On 7/23/21 3:33 PM, Ferruh Yigit wrote:
On 7/22/2021 4:46 PM, Thomas Monjalon wrote:
22/07/2021 15:50, fengchengwen:
Hi, all
I notice ethdev support dev_reset ops, which could be used to recover from
errors, and only 13+ drivers support this function.
'rte_eth_dev_reset()' can be used to reset device config to defaults, not have
to be for error recovering.
And also there is event for reset: RTE_ETH_EVENT_INTR_RESET, and only 6
drivers support it (most of them are VF).
This provides users with two ways to handle hardware errors:
a. driver report RTE_ETH_EVENT_INTR_RESET, and application do reset ops.

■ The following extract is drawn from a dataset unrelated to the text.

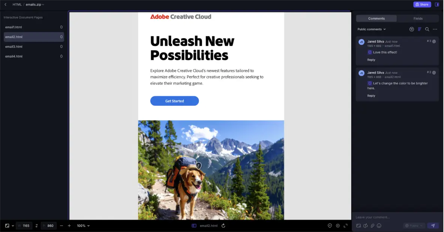Switch to the Fields tab
The height and width of the screenshot is (232, 444).
pyautogui.click(x=418, y=18)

b. application detect errors (the detection method is unclear), and call
reset ops to recover.
According to the design of this API, error handling is assigned to the
application, and the driver is only responsible for reporting events. This
simplifies the driver design (for example, the driver does not need to maintain
mutex locks).
As we know, many modern NICs come with firmware, have PCIE interfaces,
support SR-IOV, the hardware errors can have: firmware reboot/PF reset/
VF reset/FLR, but these errors(particularly firmware/PF) are not addressed in
most drivers.
Question 1: what do we think of these errors(particularly firmware/PF)? Do
we think that the probability is very low and that there is no need to deal with
them?
Even rare errors must be managed.
+1
+1
Question 2: I prefer to put error handling in the application layer,
because
doing it in the driver can make the driver complex, but there is no app to
register the INTR_RESET event handler. I think we can build a standard handler
in testpmd, What do you think?
Absolutely. As any ethdev API, it must be tested with testpmd.

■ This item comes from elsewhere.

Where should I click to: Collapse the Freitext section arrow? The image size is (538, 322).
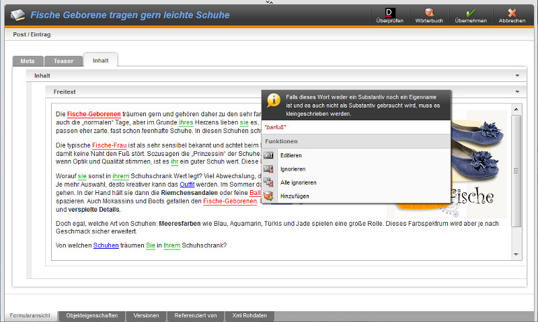point(516,91)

Testpmd registers for RESET event, but when event received all it does is print
a log, so there is not logic behind it.
If the intention is to add a error handling logic into testpmd, my concern is it
being too complex or too device specific.
Error recovery must not be device specific. Otherwise, every application
needs the specific and will be hard to port across different drivers.
And if there is something to cleanup, or recover etc in application level, it
makes sense application to receive the event and act on it. But if the
reset/recover can be handled in the PMD, if possible transparently, I think that
is better choice.
Application should be notified to stop datapath at least. IMHO it would
be better if application controls the recovery using easy and well
defined algorithm:
- register to be notified about necessity to do the recovery
- receive event
- stop datapath
- do reset
- restore configuration, start
- start datapath
Another thing is I am not sure if what the applications should do on the reset
event clear or same for all PMDs, which is not good.